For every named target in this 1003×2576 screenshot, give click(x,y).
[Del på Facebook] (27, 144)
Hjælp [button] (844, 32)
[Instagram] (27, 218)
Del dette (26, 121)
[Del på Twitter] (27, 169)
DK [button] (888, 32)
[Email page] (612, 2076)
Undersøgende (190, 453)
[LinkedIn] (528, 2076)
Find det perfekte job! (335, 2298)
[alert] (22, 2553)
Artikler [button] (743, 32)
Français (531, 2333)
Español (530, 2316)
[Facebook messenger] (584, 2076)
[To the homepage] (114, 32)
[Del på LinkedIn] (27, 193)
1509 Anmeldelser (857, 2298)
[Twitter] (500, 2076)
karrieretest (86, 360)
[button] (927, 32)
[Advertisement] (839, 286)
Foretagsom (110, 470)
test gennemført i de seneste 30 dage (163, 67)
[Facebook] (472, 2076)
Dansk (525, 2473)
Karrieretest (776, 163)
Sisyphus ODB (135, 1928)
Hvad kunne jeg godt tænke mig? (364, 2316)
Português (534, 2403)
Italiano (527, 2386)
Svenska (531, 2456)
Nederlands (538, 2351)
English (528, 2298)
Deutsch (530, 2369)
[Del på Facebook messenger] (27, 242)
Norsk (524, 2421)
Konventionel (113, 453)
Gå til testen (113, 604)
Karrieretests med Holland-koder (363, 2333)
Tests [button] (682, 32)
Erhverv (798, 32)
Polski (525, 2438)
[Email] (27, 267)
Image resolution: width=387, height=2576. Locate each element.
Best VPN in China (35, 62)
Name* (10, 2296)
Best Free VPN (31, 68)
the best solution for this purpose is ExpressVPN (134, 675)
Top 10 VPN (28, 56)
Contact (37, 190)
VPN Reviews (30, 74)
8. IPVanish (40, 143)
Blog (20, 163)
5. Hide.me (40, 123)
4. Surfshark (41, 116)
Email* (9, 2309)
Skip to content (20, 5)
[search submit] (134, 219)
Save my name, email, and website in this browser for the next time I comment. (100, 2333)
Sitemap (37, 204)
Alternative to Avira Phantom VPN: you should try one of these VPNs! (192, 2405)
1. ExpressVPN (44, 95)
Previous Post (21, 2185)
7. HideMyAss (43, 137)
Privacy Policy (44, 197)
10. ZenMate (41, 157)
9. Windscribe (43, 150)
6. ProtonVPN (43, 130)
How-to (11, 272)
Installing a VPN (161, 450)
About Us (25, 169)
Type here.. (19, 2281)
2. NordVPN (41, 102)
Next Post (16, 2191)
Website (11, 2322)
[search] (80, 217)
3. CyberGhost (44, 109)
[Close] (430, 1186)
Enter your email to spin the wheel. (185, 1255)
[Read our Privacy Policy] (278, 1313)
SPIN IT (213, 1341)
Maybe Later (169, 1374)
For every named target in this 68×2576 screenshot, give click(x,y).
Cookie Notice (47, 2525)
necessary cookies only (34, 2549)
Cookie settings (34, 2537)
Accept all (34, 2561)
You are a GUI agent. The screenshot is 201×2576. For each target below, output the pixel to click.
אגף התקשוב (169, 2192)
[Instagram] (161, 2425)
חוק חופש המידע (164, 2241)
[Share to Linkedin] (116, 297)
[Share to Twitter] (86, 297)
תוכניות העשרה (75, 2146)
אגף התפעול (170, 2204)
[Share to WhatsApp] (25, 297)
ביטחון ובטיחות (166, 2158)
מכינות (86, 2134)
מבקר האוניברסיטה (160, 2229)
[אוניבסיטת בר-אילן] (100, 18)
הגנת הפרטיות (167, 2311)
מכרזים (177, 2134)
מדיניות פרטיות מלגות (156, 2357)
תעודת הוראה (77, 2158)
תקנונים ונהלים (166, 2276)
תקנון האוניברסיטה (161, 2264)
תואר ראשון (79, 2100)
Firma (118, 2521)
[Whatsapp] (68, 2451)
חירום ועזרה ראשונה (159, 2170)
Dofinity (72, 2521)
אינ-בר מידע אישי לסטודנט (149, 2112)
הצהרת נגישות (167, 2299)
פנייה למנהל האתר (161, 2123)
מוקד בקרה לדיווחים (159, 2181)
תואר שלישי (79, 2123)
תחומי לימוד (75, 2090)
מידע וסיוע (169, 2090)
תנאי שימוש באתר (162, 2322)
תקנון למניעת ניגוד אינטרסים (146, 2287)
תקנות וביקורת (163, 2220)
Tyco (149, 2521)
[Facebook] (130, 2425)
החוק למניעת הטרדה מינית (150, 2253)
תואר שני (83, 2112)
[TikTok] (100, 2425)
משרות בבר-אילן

• • • •

■ Work instruction ■
Return nothing but the lines from the start of the listing above through the line containing "[Email page] (612, 2076)", exactly as given.

■ Response ■
For every named target in this 1003×2576 screenshot, give click(x,y).
[Del på Facebook] (27, 144)
Hjælp [button] (844, 32)
[Instagram] (27, 218)
Del dette (26, 121)
[Del på Twitter] (27, 169)
DK [button] (888, 32)
[Email page] (612, 2076)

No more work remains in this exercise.